Task statement: Every record below, from first to last: print it exactly as shown.
-*-
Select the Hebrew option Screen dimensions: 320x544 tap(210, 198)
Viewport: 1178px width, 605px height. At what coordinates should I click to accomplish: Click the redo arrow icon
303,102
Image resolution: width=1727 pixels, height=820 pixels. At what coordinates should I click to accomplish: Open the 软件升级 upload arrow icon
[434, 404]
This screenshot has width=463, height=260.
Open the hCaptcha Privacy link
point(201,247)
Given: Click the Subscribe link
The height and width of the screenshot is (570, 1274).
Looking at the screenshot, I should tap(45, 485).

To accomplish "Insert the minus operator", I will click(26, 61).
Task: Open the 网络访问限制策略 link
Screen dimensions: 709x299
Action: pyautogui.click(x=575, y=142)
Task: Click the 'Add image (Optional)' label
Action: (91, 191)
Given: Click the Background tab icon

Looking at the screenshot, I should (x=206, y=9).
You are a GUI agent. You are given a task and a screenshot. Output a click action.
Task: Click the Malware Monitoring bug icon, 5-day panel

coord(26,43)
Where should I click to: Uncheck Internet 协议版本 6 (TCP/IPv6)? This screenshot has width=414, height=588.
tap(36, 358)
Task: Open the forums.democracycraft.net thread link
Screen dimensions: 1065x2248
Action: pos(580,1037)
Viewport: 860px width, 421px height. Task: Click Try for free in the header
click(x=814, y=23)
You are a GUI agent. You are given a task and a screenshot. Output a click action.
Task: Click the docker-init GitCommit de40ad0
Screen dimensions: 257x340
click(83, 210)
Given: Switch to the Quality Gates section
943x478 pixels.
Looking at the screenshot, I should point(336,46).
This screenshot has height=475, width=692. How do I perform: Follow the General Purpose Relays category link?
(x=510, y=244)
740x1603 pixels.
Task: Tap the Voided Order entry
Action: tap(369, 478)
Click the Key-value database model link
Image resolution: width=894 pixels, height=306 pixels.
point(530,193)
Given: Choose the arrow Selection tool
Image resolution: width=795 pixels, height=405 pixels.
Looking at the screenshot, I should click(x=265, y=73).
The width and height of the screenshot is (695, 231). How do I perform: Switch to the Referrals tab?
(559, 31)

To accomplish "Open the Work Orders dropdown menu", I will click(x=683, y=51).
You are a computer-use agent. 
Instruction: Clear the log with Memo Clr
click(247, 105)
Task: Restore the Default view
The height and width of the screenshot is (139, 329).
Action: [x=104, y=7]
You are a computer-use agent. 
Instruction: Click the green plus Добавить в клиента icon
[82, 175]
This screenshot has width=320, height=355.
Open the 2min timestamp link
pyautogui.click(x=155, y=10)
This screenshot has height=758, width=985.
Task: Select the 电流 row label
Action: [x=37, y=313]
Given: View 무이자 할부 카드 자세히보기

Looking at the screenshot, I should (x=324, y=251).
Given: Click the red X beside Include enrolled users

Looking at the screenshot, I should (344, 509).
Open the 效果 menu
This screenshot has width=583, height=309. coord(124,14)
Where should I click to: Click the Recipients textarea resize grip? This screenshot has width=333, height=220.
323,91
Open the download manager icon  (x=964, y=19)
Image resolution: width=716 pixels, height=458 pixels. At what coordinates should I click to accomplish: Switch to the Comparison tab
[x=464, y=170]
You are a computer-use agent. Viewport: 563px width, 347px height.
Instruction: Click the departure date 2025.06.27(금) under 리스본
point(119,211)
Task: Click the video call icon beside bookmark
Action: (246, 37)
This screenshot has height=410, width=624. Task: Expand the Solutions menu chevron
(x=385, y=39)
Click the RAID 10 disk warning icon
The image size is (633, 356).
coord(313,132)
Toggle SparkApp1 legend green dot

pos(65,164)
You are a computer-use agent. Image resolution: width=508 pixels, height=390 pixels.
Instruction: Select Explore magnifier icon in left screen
-*-
Exercise response:
Select the Hebrew option Screen dimensions: 320x544 tap(210, 198)
Viewport: 1178px width, 605px height. At what coordinates should I click to accomplish: Click the redo arrow icon
303,102
Image resolution: width=1727 pixels, height=820 pixels. At what coordinates should I click to accomplish: Open the 软件升级 upload arrow icon
[434, 404]
This screenshot has width=463, height=260.
Open the hCaptcha Privacy link
point(201,247)
Given: Click the Subscribe link
The height and width of the screenshot is (570, 1274).
Looking at the screenshot, I should tap(45, 485).

To accomplish "Insert the minus operator", I will click(26, 61).
Task: Open the 网络访问限制策略 link
Screen dimensions: 709x299
Action: pyautogui.click(x=575, y=142)
Task: Click the 'Add image (Optional)' label
Action: (91, 191)
Given: Click the Background tab icon

Looking at the screenshot, I should (x=206, y=9).
You are a GUI agent. You are given a task and a screenshot. Output a click action.
Task: Click the Malware Monitoring bug icon, 5-day panel

coord(26,43)
Where should I click to: Uncheck Internet 协议版本 6 (TCP/IPv6)? This screenshot has width=414, height=588.
tap(36, 358)
Task: Open the forums.democracycraft.net thread link
Screen dimensions: 1065x2248
Action: pos(580,1037)
Viewport: 860px width, 421px height. Task: Click Try for free in the header
click(x=814, y=23)
You are a GUI agent. You are given a task and a screenshot. Output a click action.
Task: Click the docker-init GitCommit de40ad0
Screen dimensions: 257x340
click(83, 210)
Given: Switch to the Quality Gates section
943x478 pixels.
Looking at the screenshot, I should point(336,46).
This screenshot has height=475, width=692. How do I perform: Follow the General Purpose Relays category link?
(x=510, y=244)
740x1603 pixels.
Task: Tap the Voided Order entry
Action: tap(369, 478)
Click the Key-value database model link
Image resolution: width=894 pixels, height=306 pixels.
point(530,193)
Given: Choose the arrow Selection tool
Image resolution: width=795 pixels, height=405 pixels.
Looking at the screenshot, I should click(x=265, y=73).
The width and height of the screenshot is (695, 231). How do I perform: Switch to the Referrals tab?
(559, 31)

To accomplish "Open the Work Orders dropdown menu", I will click(x=683, y=51).
You are a computer-use agent. 
Instruction: Clear the log with Memo Clr
click(247, 105)
Task: Restore the Default view
The height and width of the screenshot is (139, 329).
Action: [x=104, y=7]
You are a computer-use agent. 
Instruction: Click the green plus Добавить в клиента icon
[82, 175]
This screenshot has width=320, height=355.
Open the 2min timestamp link
pyautogui.click(x=155, y=10)
This screenshot has height=758, width=985.
Task: Select the 电流 row label
Action: [x=37, y=313]
Given: View 무이자 할부 카드 자세히보기

Looking at the screenshot, I should (x=324, y=251).
Given: Click the red X beside Include enrolled users

Looking at the screenshot, I should (344, 509).
Open the 效果 menu
This screenshot has width=583, height=309. coord(124,14)
Where should I click to: Click the Recipients textarea resize grip? This screenshot has width=333, height=220.
323,91
Open the download manager icon  (x=964, y=19)
Image resolution: width=716 pixels, height=458 pixels. At what coordinates should I click to accomplish: Switch to the Comparison tab
[x=464, y=170]
You are a computer-use agent. Viewport: 563px width, 347px height.
Instruction: Click the departure date 2025.06.27(금) under 리스본
point(119,211)
Task: Click the video call icon beside bookmark
Action: (246, 37)
This screenshot has height=410, width=624. Task: Expand the Solutions menu chevron
(x=385, y=39)
Click the RAID 10 disk warning icon
The image size is (633, 356).
coord(313,132)
Toggle SparkApp1 legend green dot

pos(65,164)
You are a computer-use agent. Image resolution: width=508 pixels, height=390 pixels.
Instruction: Select Explore magnifier icon in left screen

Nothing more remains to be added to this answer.